Yay, now you can see how we started our day. So otherwise, I would have to say, today is going pretty well. We've started with a discussion of grids and their common characteristics, talking about the infrastructure that's necessary to have an effective and efficient system. I firmly believe that we're seeing and discussing this today because we're the ones who are going to maintain and build this system; to improve it and to make it better. However, I'm not seeing any sort of non-political discussion, so once again I come back to something I've tried to keep off the blog, which is that the grid seems to have a nearly felonious association of productivity and politics. For now, I'll leave out this sort of discussion, as it can be very subjective.

So the afternoon was a set of Q&A on topics regarding the grid, and some of the topics were:
Filesystems on the grid, The Cloud vs the Grid, How do we do performance metrics on the Grid?, What are the key differences between HTC and HPC. The answers wavered between the technical and the requirements, but without the context of the school it's not really fair to examine the aspects of the Q&A. I'm just blogging this part in context of "this was part of the school".

Cheers, C

Sunday, July 12, 2009

Sunday outing - Cole's perspective

Well, today I finally passed 3GB of data collected with my camera. Yeah, at this point it's going to be difficult shy of hosting it on my own to get everyone a copy. Stay tuned, if I upload everything, and for those who want their own snapshot, bring me a laptop or a USB Drive of over 8 GB by the end of the show. Also, to all other participants, I'm collecting photos!

Saturday, July 11, 2009

Saturday at the base camp

Ok, so Saturday was a split day, where we went to lecture/practical in the AM, and we went to Nice in the evening. Let's start with the lecture/practical now, and I'll do the trip to Nice after a break. And yeah, I started with a pic of me, it's my blog post ;)

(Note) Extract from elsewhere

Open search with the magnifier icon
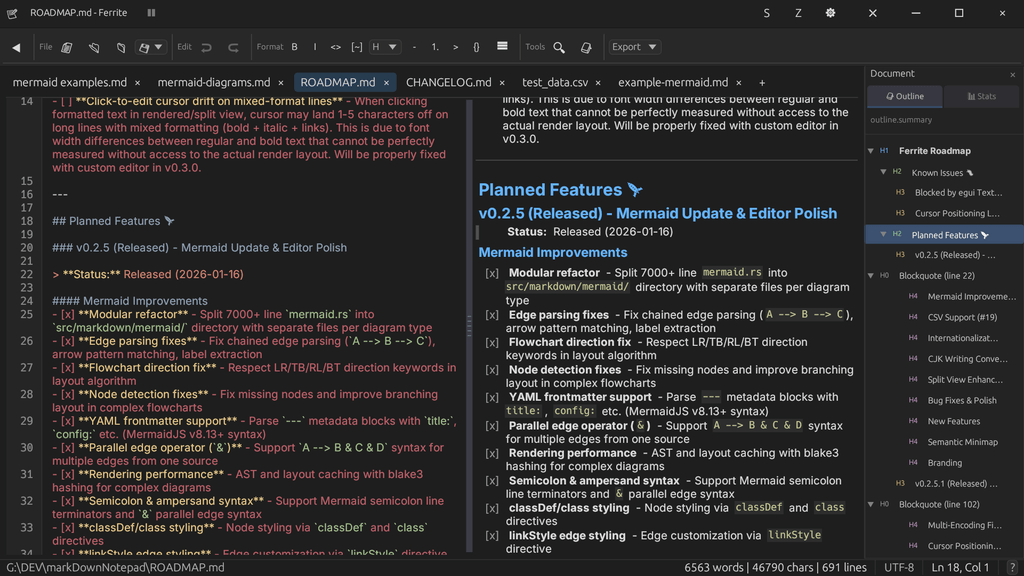1024x576 pixels. pos(559,47)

From my point of view, as a grid virgin, I thought that the presentation that Michael gave really coalesced everything into understanding, so I give kudos to him. Though it could be that I've just been listening to it for a week so it finally kicked in...

So anyways, Saturday was about ARC, which was previously NordicGrid, IIRC, and this was mostly a catch-up to the ones who are familiar with what has been happening with ARC, and how they are trying to get to a 1.0 release. This is an incomplete toolkit, but from what I've seen, of the middlewares, it seems to be the closest to my way of thinking of the EC toolkits. (I'm still partial to Condor for some reason, but I digress by mentioning Condor here)

And of course, after the lecture, nearly everyone was ready to goto Nice. - So let's talk about Nice. What's to say? We all went in different directions. The guys in my group went to the beach, the girls that I talked to went shopping. Later we all met at the restaurant for dinner. Now we have pics.

Haha, now you've got three men at the beach, so I'm not doing anymore beach pics here. C'mon, this is a family affair, no? Anyways, the beach was fun, dinner was better, and I'll be uploading those with the actual picture archives we're assembling later. Cheers.